*** Records shown ***
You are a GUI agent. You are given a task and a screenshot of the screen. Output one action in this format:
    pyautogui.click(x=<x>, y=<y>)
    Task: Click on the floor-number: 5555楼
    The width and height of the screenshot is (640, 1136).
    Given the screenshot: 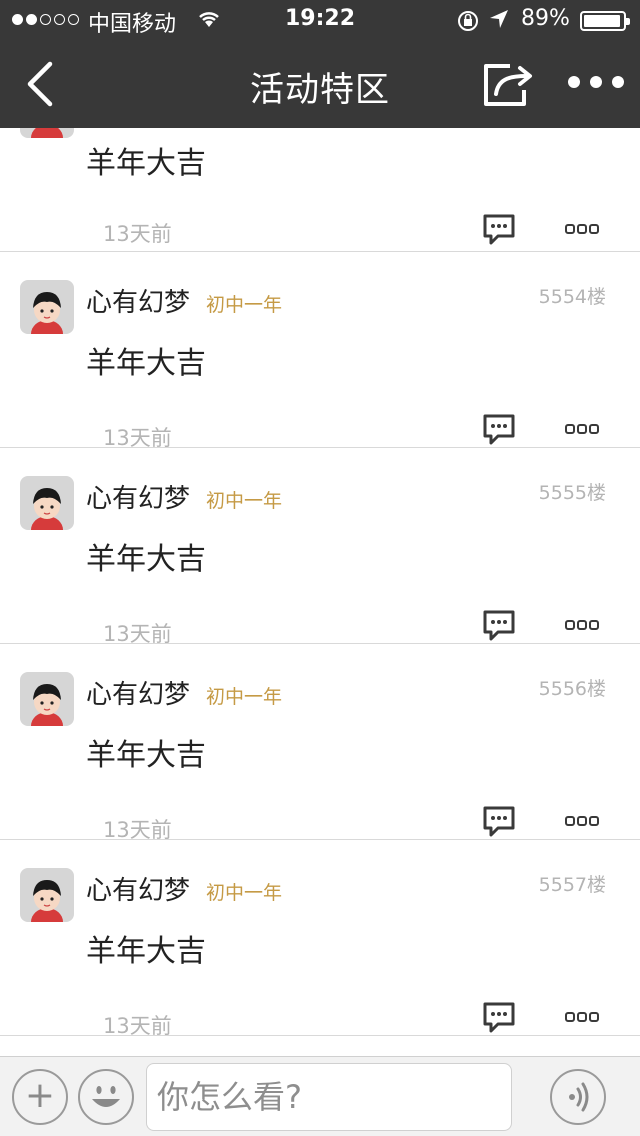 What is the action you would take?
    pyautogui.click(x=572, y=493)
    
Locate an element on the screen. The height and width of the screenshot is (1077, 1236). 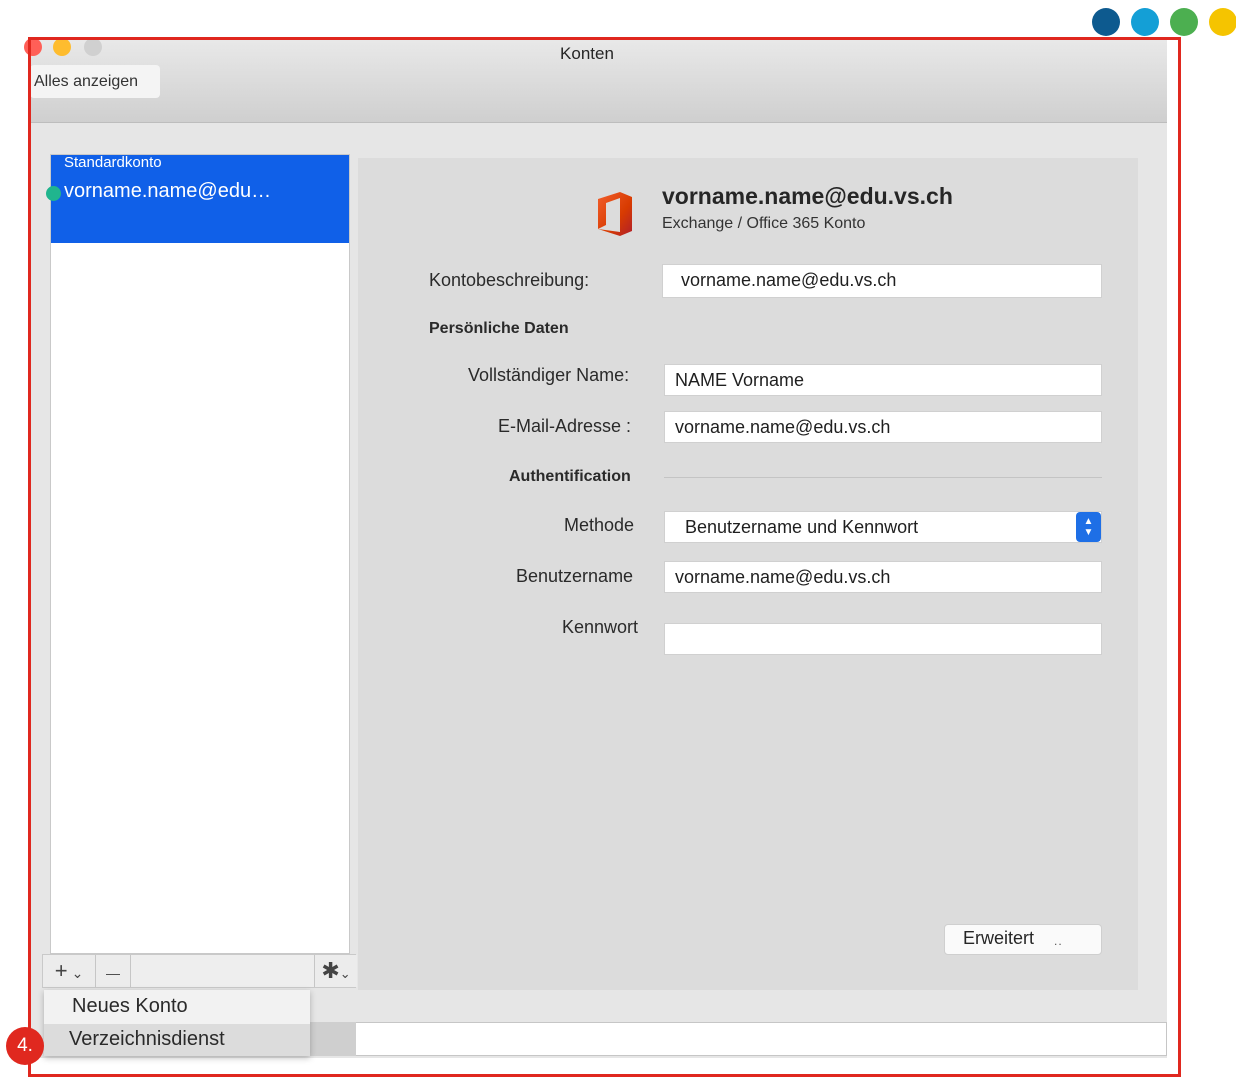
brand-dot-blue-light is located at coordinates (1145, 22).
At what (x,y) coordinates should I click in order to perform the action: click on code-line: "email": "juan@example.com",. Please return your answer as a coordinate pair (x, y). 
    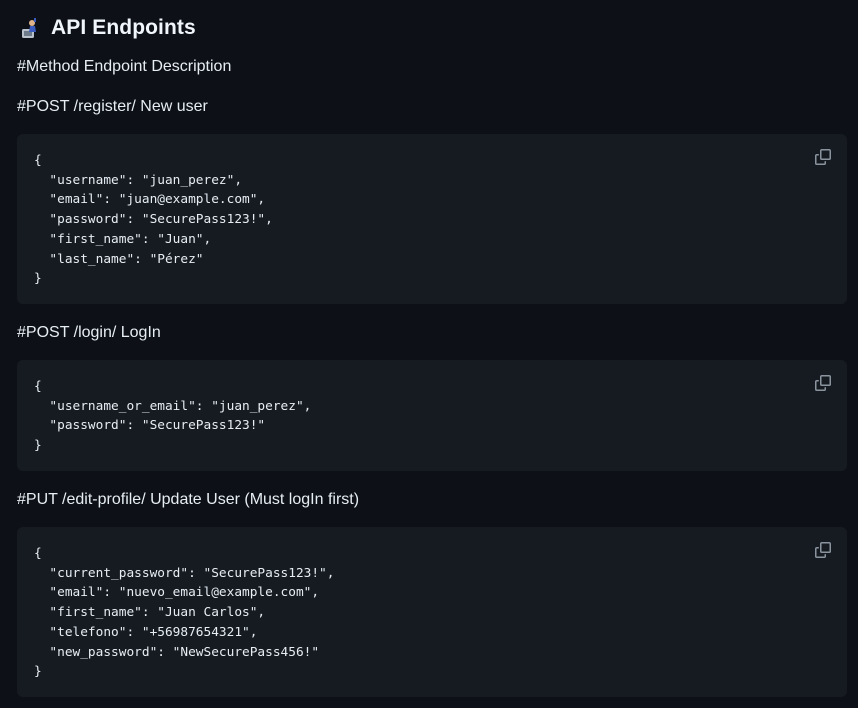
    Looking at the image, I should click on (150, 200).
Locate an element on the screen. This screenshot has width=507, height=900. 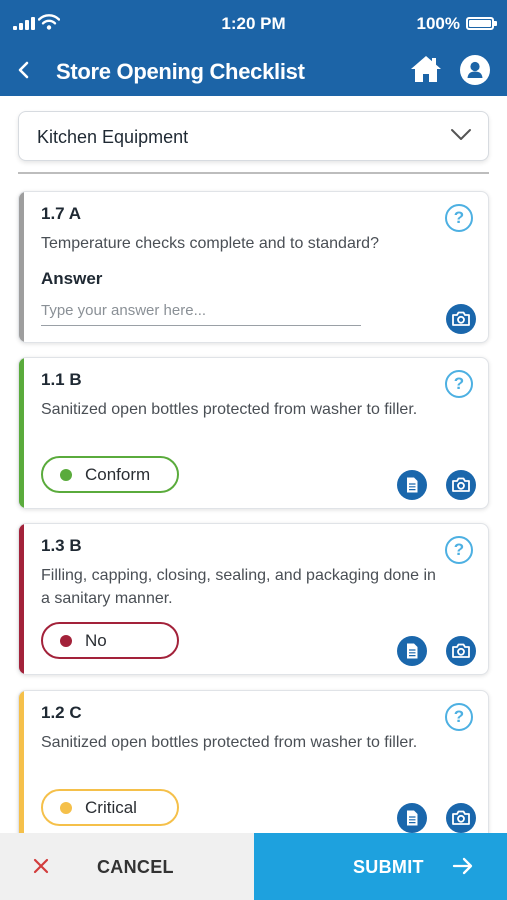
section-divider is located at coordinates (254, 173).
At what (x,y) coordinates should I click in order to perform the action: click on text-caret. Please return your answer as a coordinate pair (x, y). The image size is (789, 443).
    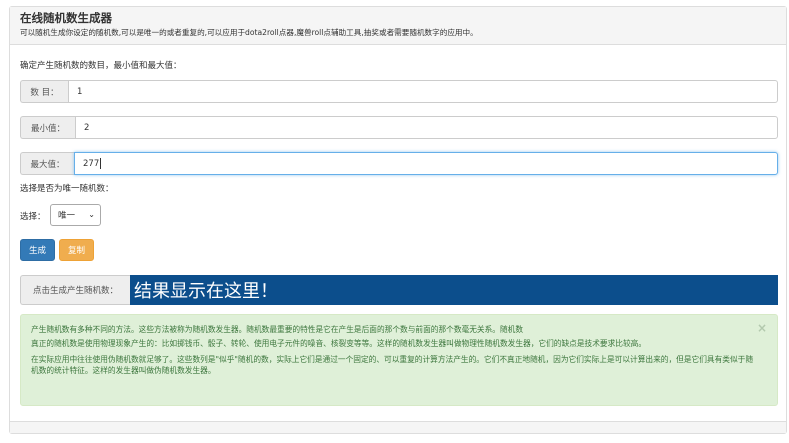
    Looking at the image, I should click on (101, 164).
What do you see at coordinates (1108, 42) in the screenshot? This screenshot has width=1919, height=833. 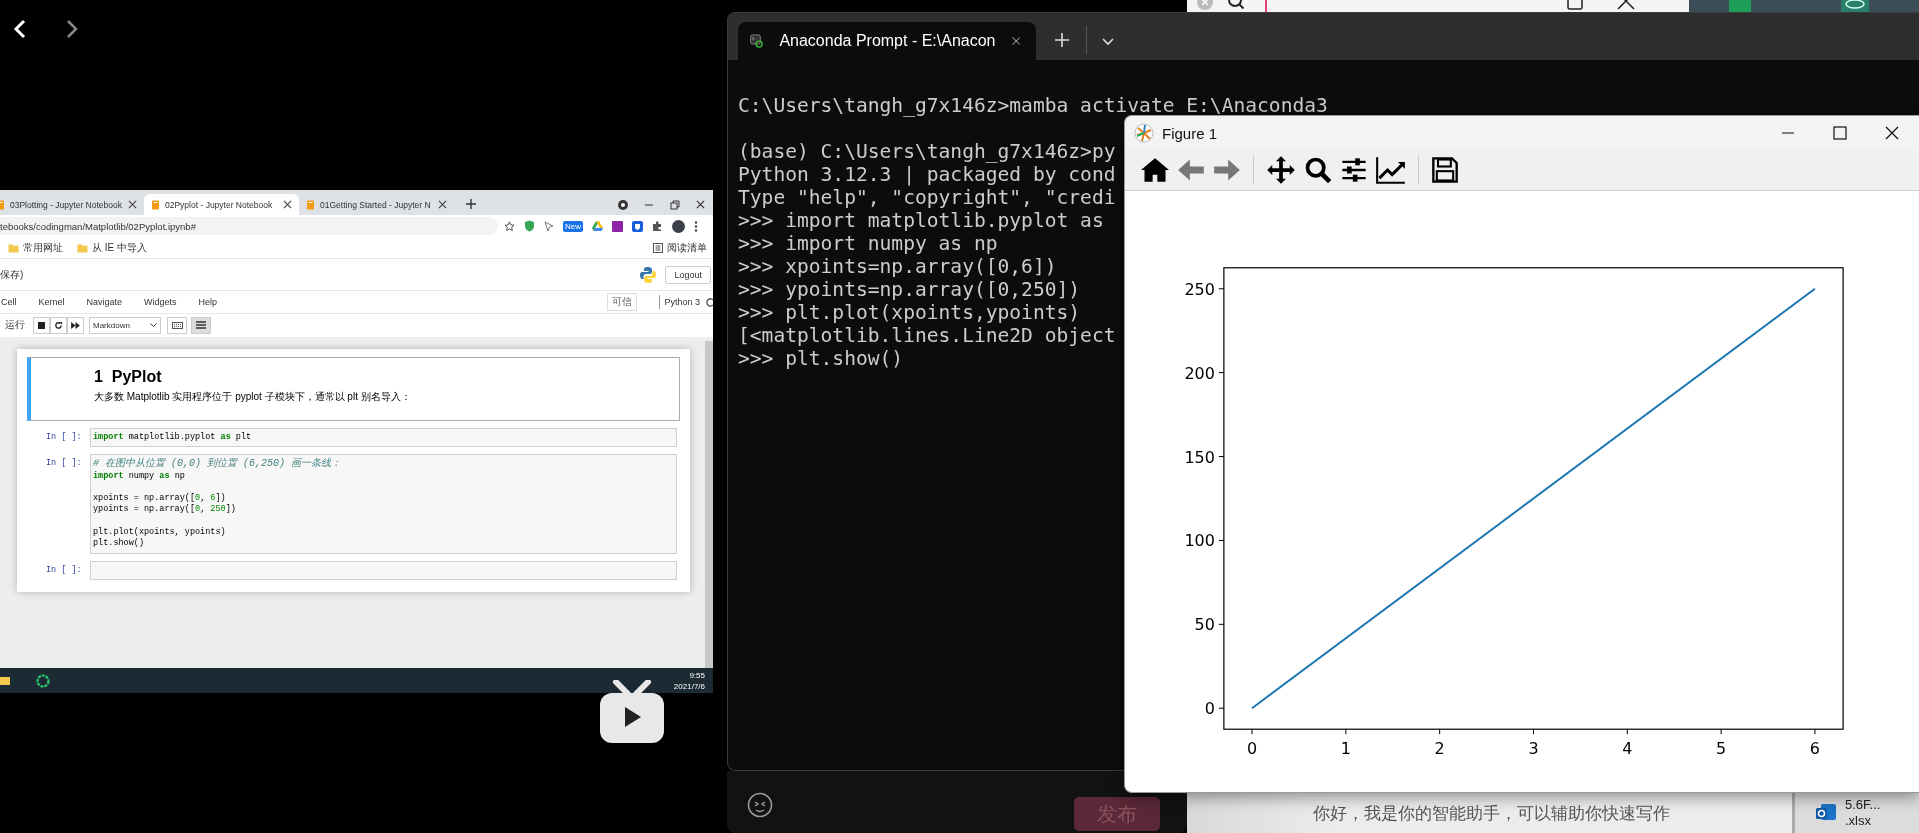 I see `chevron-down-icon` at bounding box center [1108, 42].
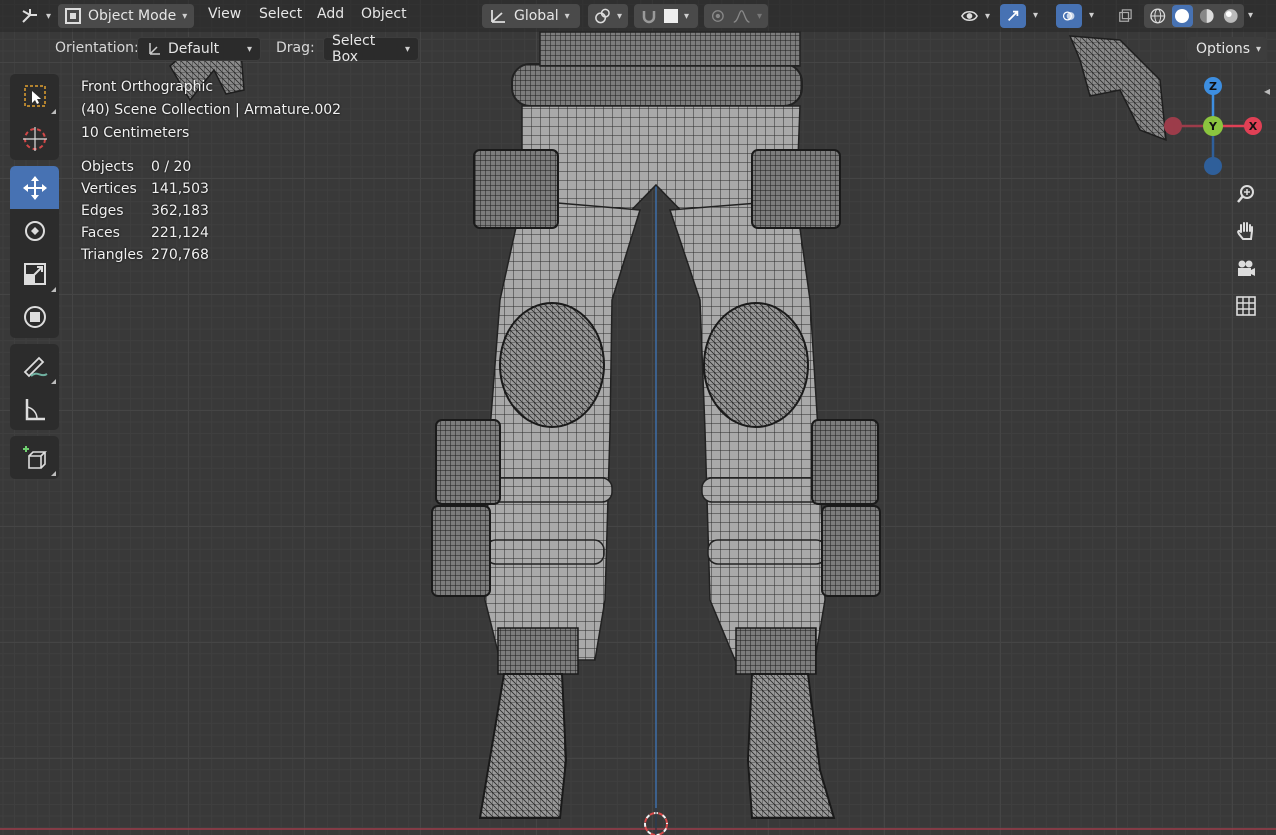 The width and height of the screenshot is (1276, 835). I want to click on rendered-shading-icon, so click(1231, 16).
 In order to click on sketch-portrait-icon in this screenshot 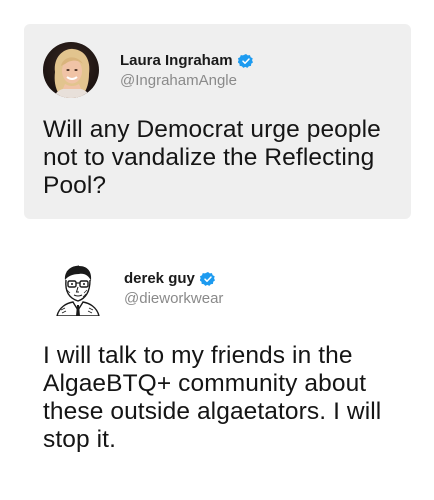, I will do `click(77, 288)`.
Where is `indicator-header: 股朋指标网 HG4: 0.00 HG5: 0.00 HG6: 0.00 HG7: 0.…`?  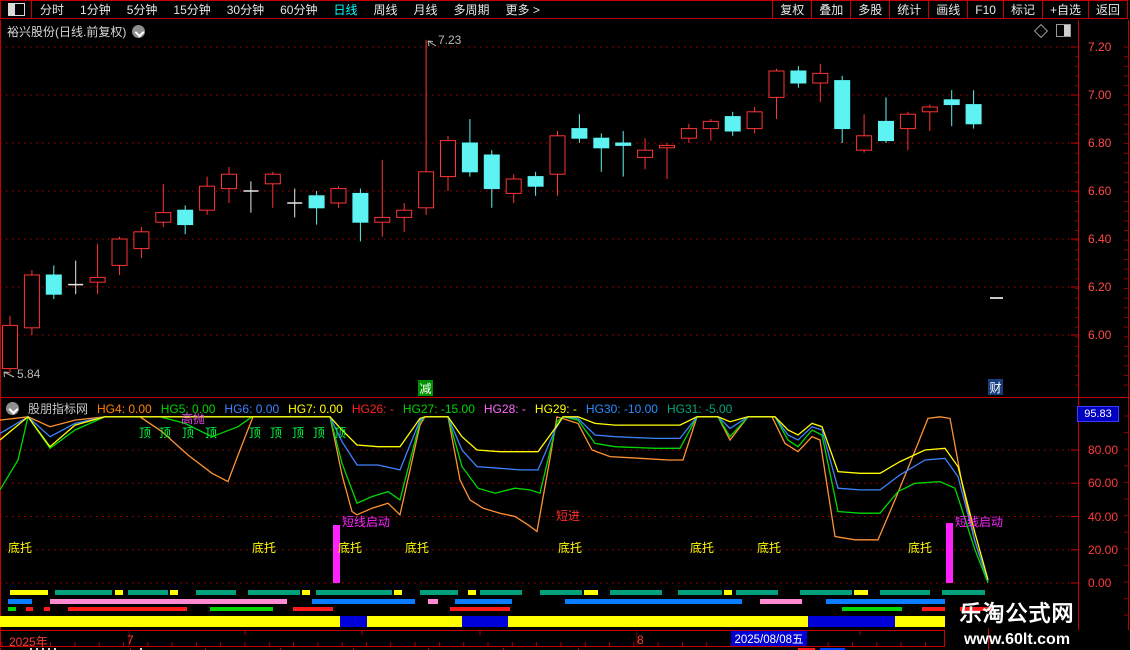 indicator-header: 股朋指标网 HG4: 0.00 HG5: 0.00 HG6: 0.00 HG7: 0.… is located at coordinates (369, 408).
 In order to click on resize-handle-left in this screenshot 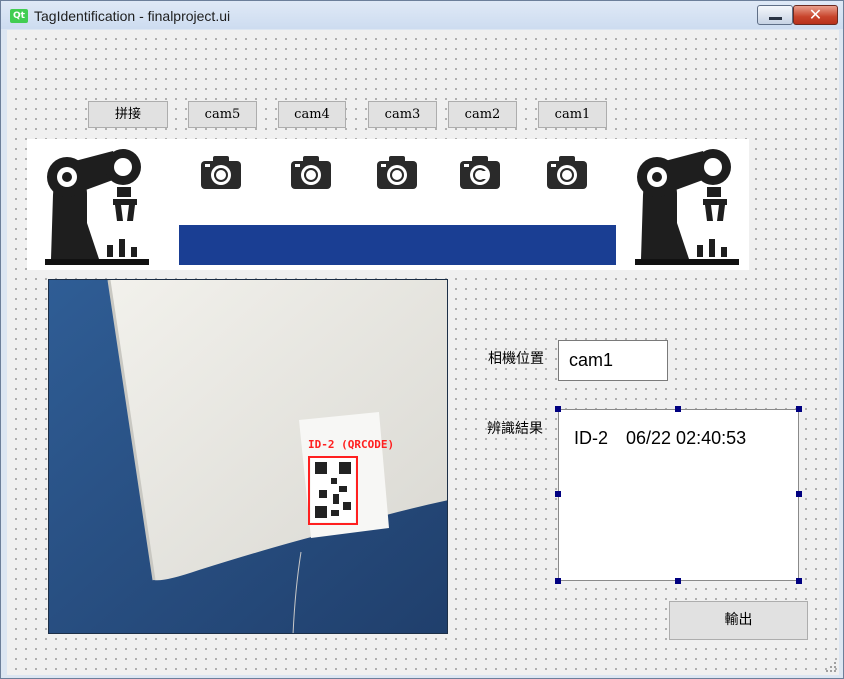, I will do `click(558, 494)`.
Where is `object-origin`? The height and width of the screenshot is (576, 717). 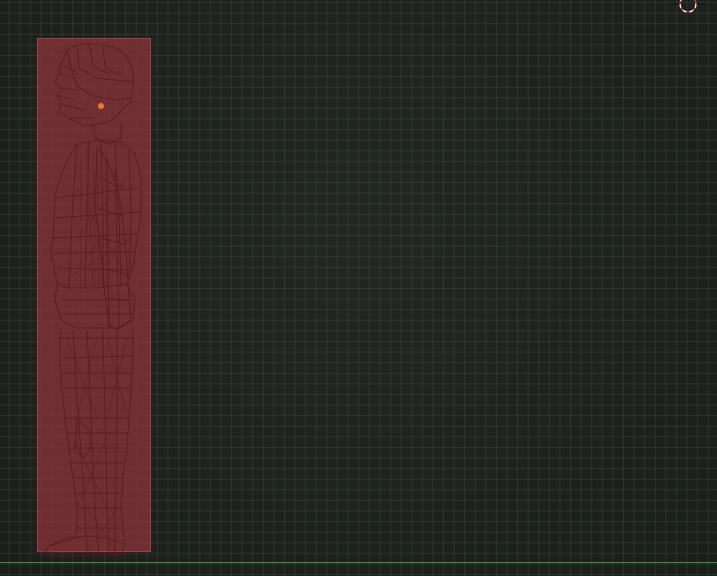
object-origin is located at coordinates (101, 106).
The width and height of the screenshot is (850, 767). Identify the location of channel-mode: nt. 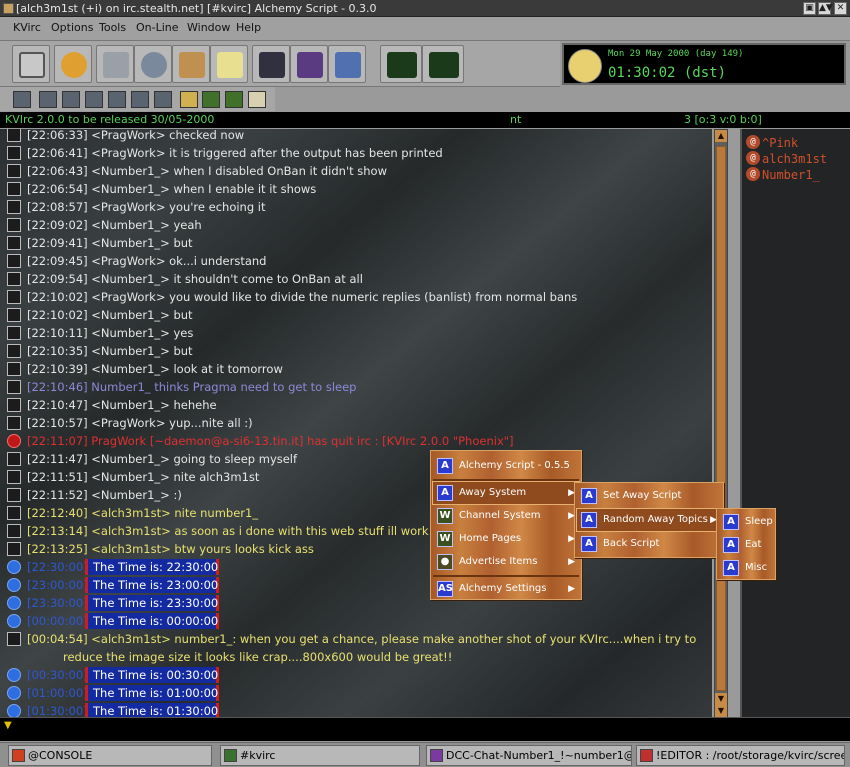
***
What is being asked
Put the records from the line containing "is (576, 717)." through the end of the records into a numbered list, skipping any blank lines and leaving the pictures out.

Written answer
1. Where is `object-origin`? The height and width of the screenshot is (576, 717). 
2. object-origin is located at coordinates (101, 106).
3. The width and height of the screenshot is (850, 767). Identify the location of channel-mode: nt. 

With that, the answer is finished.